A Medical Device Daily

GE Healthcare (Waukesha, Wisconsin) reported that it has signed a five-year, $1.2 million agreement with Boston Medical Center (BMC; Boston), the largest “safety net” hospital in New England. GE will install Centricity Pharmacy, a medication management and clinical decision support tool, at the 547-bed academic medical center in Boston’s South End.

The Centricity system provides tools for pharmacy managers, pharmacists and nurses to efficiently distribute medications as prescribed by healthcare professionals, and monitor the use of drugs across the organization, helping to prevent adverse interactions. The Centricity Pharmacy software will also be linked with BMC’s Computerized Physician Order Entry (CPOE) System and Medication Administration Record (MAR) to create a closed-loop medication management solution.

Boston Medical Center is a private, not-for-profit, academic medical center affiliated with Boston University School of Medicine.

GE Healthcare also reported a six-year Centricity PACS SE contract with Norfolk General Hospital (Simcoe, Ontario).
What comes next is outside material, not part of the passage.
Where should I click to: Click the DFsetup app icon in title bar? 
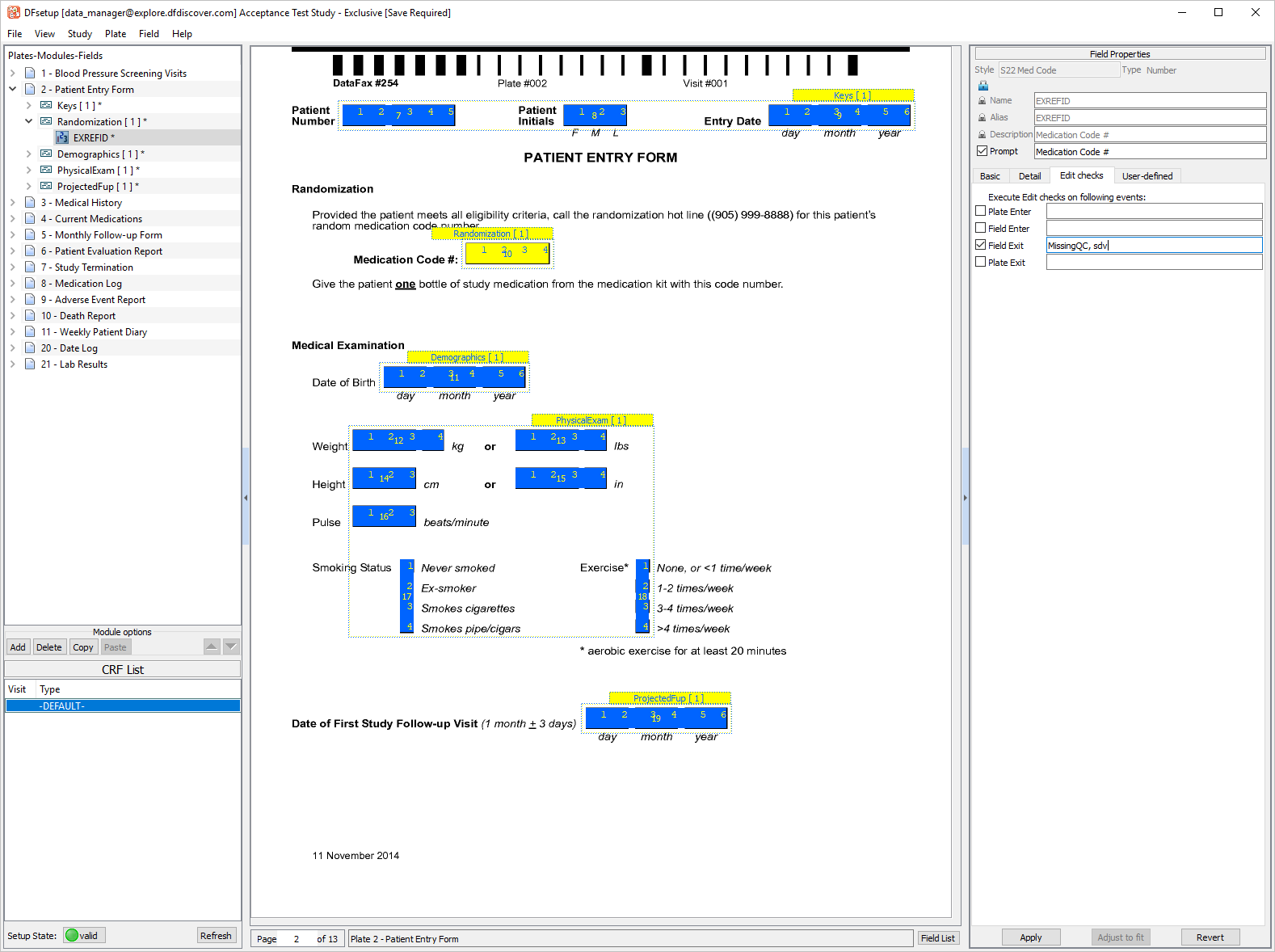point(14,13)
The 121-bed hospital is the first site outside of the U.S. to install the PACS SE system, GE said.

With a recent expansion and increase in the volume of diagnostic images, Norfolk General Hospital decided to install PACS to help with the additional work volume, GE said.

StemCo Biomedical (Durham, North Carolina) said that it has signed a worldwide distribution agreement in which StemCell Technologies (Vancouver, British Columbia) will distribute StemCo’s Aldelfuor product.

StemCell Technologies had previously distributed Aldefluor only in the Americas and the Asia-Pacific territory, excluding Japan.

Aldefluor is a kit that enables identification of stem and progenitor cells for research, utilizing StemCo’s dehydrogenas Aldehyde(ALDH)-based technology. ALDH is an intracellular enzyme found in stem and progenitor cells. The product is manufactured under GMP and has been marketed since 2003 as a research-use-only reagent.